10) Stress can affect your sleep and and make you sleep deprived (or even more sleep deprived). And the stress and problems of sleep deprivation are a whole other burden to deal with. I’ll certainly blogging more about sleep later.
11) Stress can make you question your faith. In yourself and in God. In yourself because it makes you uncertain and unsteady, it shakes your confidence, makes you feel incompetence, feel like quitting or running away. It can shake your faith because it can make you feel alone and isolated, disconnected and abandoned.
These are some ways that stress makes parenting harder. I’m guessing there are others you might add or are going through. When you are under stress which of the ways above does stress affect your parenting?
Despite all that, I hope this will encourage you to see that often the “problem” isn’t you, or isn’t the kids, often the “problem” is stress. I hope thinking through this list helps untangle the complexity of the different consequences of stress. And inspires you to do what you need to do to address it and take care of yourself.

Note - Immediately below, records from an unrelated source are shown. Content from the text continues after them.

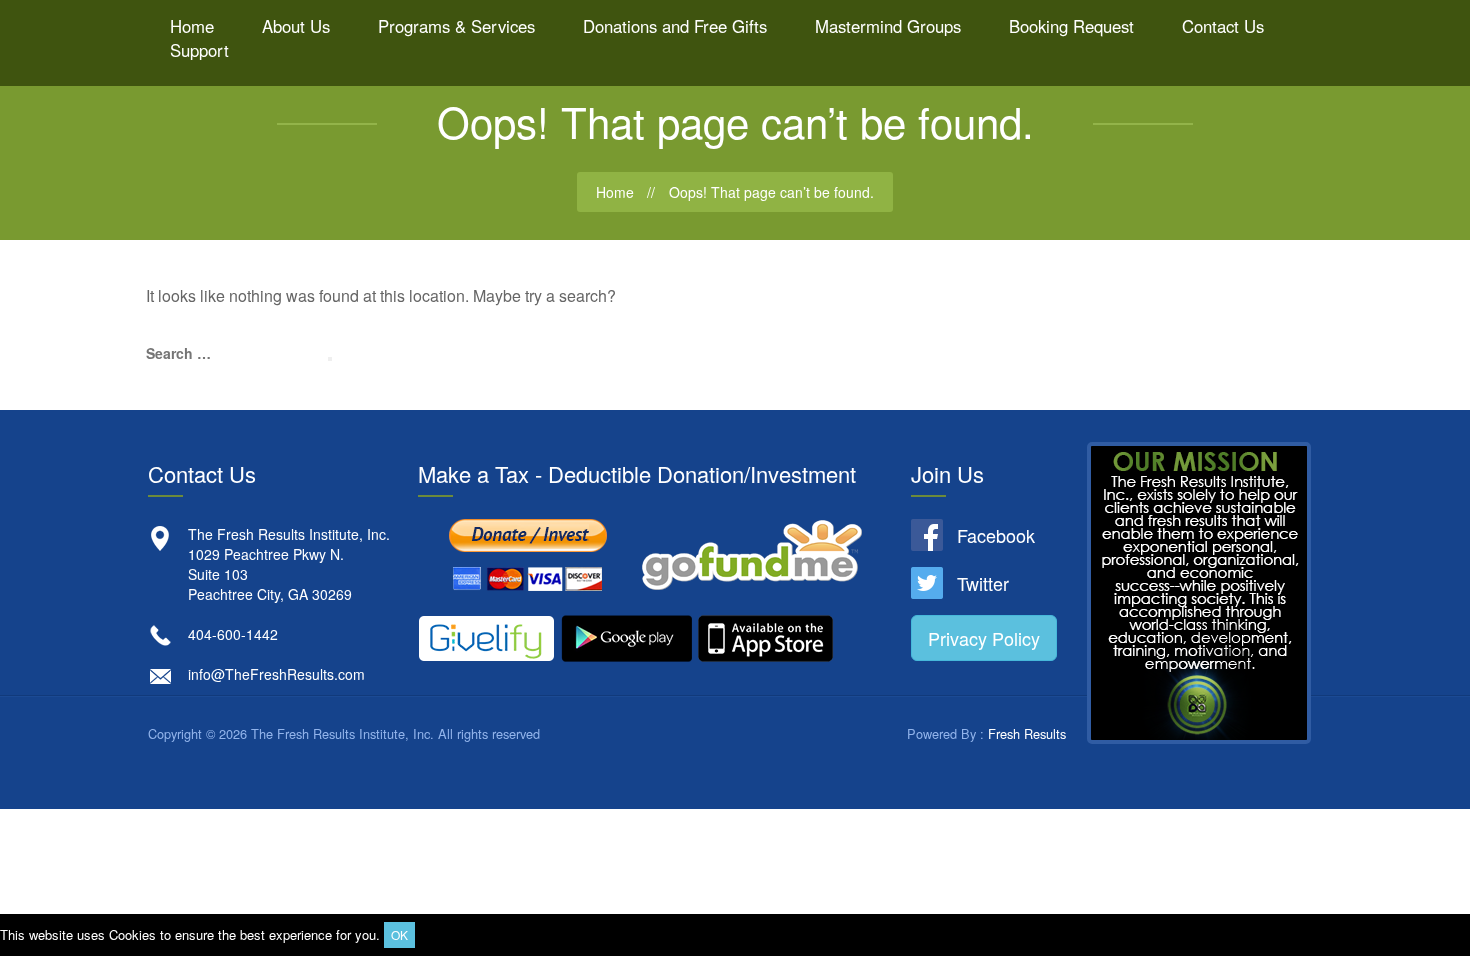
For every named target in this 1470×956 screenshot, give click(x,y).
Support (199, 50)
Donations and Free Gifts (675, 26)
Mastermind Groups (888, 26)
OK (399, 934)
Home (192, 26)
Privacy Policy (984, 638)
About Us (296, 26)
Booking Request (1071, 26)
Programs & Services (456, 26)
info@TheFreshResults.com (276, 674)
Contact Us (1223, 26)
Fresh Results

Remember, sometimes taking care of yourself is not really doing more or adding one more to-do to your already overfull plate; taking care of yourself may mean just giving yourself permission to ask for help, accept help, to let people see your need and let people in to help.
I’ll be posting ways of managing your stress in the future.
In the meantime, a few more questions: what’s causing your stress right now?
Is it low, medium or high?
Getting worse, staying the same or getting better?
What’s one thing you could start doing – something you’re in control of, something you can concretely do differently – that would help with your stress?